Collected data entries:
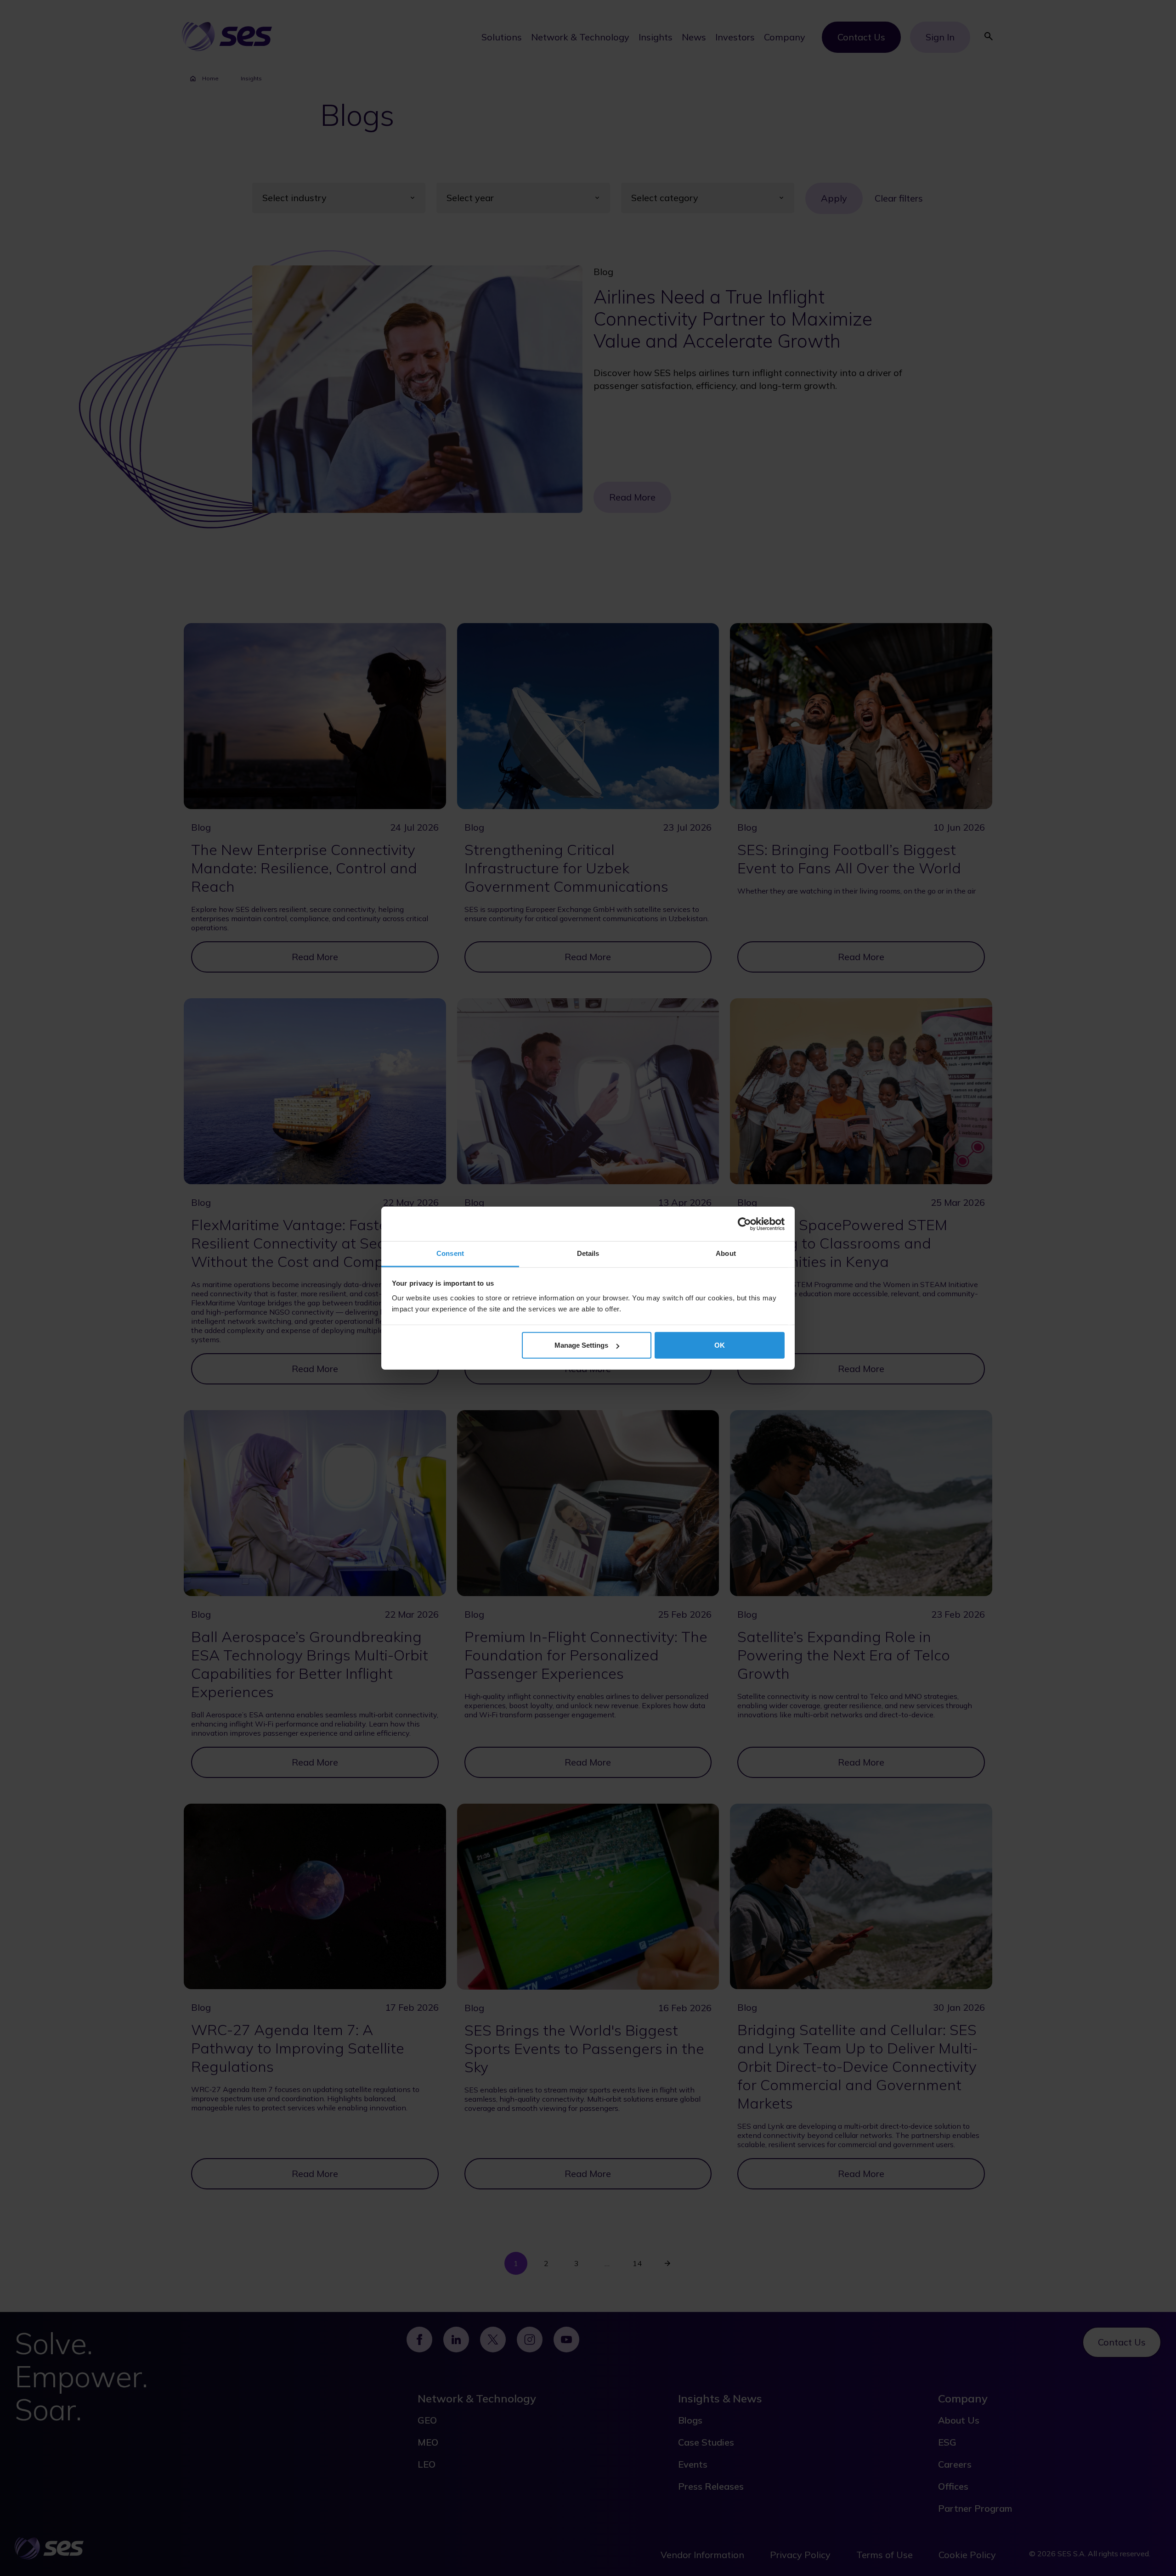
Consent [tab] (450, 1253)
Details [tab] (588, 1253)
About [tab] (726, 1253)
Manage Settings (581, 1345)
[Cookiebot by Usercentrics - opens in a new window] (744, 1224)
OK (719, 1345)
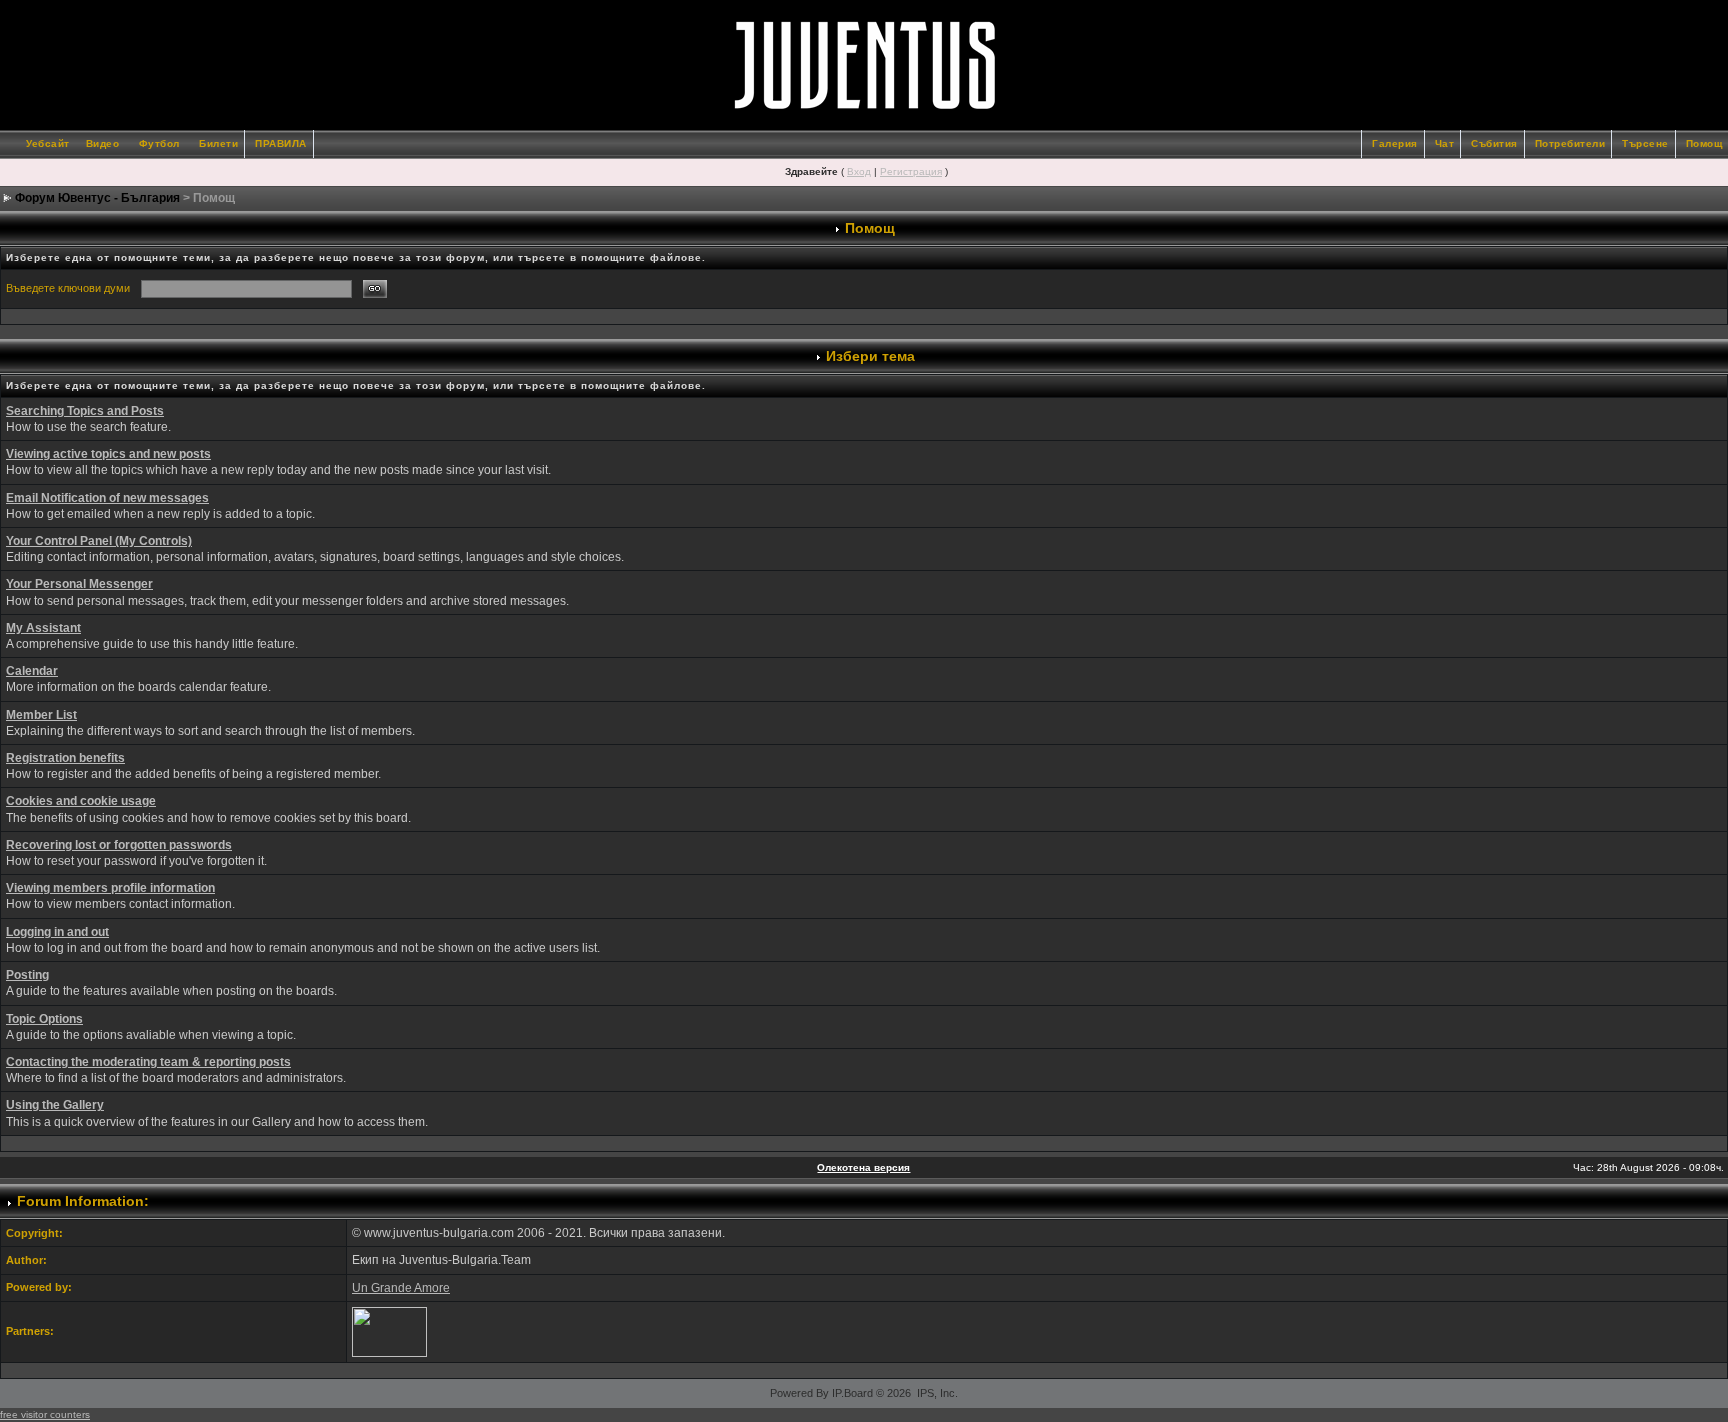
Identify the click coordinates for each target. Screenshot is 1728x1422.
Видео (103, 143)
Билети (218, 143)
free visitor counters (45, 1414)
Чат (1445, 143)
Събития (1494, 143)
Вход (859, 171)
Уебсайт (48, 143)
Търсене (1645, 143)
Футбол (159, 143)
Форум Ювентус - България (97, 198)
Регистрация (911, 171)
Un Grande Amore (401, 1288)
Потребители (1570, 143)
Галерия (1395, 143)
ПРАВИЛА (281, 143)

● **Your goal**
Output every entry above exactly as written, but omit the pictures.

● **Task result**
Consent [tab] (450, 1253)
Details [tab] (588, 1253)
About [tab] (726, 1253)
Manage Settings (581, 1345)
[Cookiebot by Usercentrics - opens in a new window] (744, 1224)
OK (719, 1345)
Identify the click coordinates for each target. Screenshot is 1728x1422.
Видео (103, 143)
Билети (218, 143)
free visitor counters (45, 1414)
Чат (1445, 143)
Събития (1494, 143)
Вход (859, 171)
Уебсайт (48, 143)
Търсене (1645, 143)
Футбол (159, 143)
Форум Ювентус - България (97, 198)
Регистрация (911, 171)
Un Grande Amore (401, 1288)
Потребители (1570, 143)
Галерия (1395, 143)
ПРАВИЛА (281, 143)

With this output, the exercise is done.